▶ [RECORDS SHOWN]
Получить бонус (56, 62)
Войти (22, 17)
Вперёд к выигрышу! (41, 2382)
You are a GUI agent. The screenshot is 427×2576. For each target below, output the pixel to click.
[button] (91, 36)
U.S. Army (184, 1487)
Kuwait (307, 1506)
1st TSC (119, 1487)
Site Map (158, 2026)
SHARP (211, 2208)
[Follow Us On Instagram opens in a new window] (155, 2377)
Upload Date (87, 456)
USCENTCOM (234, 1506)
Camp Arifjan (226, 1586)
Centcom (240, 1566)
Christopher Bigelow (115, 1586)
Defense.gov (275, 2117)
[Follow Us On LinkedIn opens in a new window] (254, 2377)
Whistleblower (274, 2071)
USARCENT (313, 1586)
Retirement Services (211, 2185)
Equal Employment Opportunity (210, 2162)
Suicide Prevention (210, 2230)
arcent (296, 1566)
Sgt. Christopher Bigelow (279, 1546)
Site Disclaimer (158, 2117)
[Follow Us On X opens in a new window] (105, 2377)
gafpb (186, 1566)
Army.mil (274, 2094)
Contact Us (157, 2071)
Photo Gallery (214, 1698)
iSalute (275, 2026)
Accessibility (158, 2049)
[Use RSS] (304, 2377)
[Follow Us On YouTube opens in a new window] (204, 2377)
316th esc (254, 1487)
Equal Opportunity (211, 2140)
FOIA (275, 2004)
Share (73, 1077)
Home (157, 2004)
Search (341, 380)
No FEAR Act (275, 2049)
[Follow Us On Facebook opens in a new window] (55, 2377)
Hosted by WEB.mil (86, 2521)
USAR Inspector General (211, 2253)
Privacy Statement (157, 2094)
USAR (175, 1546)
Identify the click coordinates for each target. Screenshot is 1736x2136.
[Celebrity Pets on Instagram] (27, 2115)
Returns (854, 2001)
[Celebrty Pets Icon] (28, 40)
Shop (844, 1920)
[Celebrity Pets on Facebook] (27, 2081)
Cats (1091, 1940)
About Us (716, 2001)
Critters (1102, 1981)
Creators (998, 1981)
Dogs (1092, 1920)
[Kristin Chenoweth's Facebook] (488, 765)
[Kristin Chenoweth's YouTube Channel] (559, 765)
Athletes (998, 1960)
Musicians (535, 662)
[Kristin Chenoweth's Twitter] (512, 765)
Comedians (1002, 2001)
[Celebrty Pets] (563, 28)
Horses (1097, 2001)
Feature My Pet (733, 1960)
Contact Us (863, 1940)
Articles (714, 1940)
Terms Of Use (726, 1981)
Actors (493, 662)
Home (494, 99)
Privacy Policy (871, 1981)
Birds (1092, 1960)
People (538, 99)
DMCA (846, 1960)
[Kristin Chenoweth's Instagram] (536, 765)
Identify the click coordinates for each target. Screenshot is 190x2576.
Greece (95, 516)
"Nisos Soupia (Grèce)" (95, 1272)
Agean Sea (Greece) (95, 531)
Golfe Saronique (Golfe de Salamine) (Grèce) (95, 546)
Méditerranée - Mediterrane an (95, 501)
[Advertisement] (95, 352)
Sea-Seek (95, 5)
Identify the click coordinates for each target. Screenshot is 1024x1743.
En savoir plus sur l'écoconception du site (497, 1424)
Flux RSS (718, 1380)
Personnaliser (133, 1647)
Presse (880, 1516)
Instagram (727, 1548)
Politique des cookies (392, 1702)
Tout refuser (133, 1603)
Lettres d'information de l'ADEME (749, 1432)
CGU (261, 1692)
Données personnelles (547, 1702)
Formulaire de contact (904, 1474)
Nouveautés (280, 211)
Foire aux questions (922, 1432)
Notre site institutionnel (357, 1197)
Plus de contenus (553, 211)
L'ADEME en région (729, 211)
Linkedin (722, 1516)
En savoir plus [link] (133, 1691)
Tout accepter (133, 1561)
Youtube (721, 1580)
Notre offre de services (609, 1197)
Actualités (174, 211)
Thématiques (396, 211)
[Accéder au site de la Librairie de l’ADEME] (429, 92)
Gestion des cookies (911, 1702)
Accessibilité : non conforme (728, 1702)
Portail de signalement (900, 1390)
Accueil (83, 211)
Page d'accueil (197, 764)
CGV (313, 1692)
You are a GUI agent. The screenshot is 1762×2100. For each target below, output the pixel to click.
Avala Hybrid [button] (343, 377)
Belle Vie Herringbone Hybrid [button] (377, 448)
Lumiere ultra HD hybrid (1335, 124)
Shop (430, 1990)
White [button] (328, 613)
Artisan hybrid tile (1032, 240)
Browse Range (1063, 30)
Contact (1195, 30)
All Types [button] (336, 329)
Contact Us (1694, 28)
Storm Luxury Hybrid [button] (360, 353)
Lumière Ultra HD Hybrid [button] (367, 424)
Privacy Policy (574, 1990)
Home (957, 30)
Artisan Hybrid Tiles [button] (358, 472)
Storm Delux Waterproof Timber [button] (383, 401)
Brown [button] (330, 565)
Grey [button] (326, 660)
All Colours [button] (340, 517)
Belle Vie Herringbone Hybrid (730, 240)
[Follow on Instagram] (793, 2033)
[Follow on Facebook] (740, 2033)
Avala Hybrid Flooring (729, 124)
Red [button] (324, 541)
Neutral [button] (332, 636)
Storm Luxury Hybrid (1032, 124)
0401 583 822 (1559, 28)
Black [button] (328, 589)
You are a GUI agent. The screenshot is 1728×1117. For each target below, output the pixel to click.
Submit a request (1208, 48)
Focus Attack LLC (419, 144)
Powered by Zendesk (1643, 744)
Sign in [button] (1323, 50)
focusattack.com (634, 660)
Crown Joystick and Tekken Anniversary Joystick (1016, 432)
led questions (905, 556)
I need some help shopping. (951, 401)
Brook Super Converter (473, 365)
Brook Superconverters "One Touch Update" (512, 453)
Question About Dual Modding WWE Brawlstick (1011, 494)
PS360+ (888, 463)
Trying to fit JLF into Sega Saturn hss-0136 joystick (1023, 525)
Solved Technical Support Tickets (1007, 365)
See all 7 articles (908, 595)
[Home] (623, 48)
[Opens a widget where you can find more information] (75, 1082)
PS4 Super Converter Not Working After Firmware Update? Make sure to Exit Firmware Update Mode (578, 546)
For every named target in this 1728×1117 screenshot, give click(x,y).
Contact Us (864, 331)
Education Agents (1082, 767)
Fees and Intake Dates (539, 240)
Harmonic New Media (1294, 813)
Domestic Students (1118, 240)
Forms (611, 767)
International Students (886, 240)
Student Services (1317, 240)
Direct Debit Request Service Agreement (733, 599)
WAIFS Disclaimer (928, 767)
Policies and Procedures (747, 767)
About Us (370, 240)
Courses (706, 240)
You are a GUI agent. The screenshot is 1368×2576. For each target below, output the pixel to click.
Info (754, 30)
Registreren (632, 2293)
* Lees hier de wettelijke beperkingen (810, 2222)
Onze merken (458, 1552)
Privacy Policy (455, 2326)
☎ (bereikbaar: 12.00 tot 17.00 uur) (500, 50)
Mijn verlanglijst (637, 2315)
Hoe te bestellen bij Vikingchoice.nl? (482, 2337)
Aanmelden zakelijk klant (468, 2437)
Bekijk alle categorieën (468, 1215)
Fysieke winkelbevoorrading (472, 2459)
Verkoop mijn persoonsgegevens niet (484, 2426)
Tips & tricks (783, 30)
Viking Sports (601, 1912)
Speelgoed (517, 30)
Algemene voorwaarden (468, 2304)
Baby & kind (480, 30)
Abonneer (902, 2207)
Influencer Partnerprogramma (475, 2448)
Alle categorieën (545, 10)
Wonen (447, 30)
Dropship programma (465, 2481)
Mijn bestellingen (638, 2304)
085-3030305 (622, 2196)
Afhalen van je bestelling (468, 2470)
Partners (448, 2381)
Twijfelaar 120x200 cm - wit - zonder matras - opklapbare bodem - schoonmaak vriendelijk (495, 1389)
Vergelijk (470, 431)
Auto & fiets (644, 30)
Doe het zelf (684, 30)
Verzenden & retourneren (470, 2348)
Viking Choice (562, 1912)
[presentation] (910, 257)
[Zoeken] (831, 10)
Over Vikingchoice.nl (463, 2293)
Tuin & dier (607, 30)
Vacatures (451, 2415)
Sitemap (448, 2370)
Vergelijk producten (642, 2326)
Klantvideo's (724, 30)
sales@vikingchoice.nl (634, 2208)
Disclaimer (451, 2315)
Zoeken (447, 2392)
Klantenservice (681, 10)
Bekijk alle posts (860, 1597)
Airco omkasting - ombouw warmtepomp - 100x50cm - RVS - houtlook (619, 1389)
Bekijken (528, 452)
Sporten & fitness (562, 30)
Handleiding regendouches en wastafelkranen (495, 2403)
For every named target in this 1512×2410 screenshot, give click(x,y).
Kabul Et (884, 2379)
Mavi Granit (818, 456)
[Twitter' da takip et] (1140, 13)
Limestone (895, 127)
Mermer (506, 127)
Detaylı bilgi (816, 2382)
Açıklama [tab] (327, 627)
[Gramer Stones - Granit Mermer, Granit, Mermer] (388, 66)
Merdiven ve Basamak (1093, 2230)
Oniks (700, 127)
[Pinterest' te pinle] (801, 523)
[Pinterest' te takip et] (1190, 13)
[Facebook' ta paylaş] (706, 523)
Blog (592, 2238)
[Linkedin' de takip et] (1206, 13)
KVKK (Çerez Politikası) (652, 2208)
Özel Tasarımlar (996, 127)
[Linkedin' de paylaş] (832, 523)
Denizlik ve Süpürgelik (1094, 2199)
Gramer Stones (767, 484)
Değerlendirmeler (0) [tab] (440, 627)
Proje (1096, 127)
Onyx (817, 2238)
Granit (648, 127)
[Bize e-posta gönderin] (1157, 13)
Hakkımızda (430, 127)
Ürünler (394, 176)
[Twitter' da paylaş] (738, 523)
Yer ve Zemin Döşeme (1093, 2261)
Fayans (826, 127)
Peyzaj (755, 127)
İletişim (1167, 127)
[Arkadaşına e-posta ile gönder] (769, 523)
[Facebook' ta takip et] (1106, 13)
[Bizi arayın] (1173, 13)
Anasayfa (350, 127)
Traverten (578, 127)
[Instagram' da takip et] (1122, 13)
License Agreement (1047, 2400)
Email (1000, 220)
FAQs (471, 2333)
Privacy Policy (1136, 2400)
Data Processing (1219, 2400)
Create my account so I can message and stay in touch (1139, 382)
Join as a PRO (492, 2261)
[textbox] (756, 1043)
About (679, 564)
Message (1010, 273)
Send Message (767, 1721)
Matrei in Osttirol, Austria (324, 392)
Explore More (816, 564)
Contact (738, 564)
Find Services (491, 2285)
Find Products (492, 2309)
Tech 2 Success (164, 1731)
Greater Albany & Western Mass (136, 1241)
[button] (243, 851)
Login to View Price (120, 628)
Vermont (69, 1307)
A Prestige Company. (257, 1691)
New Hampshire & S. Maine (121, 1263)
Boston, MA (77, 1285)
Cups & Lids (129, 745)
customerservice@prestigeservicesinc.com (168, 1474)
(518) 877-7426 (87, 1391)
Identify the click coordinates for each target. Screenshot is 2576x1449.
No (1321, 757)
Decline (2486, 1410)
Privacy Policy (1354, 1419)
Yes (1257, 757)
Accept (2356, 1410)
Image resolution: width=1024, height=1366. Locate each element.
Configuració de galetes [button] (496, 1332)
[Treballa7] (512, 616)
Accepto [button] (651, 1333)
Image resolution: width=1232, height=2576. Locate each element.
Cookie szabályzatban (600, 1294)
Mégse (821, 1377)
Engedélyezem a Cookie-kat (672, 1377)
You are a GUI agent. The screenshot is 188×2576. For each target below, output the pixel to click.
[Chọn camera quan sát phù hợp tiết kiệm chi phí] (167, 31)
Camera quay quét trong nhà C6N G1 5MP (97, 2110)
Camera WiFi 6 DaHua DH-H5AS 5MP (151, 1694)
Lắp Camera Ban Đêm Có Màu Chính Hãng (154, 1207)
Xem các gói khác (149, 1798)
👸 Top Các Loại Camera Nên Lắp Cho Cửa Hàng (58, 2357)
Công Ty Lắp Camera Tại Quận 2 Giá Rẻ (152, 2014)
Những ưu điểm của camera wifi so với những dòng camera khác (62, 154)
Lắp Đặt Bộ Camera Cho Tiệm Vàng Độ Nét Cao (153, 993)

▶ [TASK GOAL] Show every line above in which the word "Locate" is found.

▶ [OUTPUT]
Image resolution: width=1024, height=1366. Locate each element.
Image resolution: width=1232, height=2576. Locate each element.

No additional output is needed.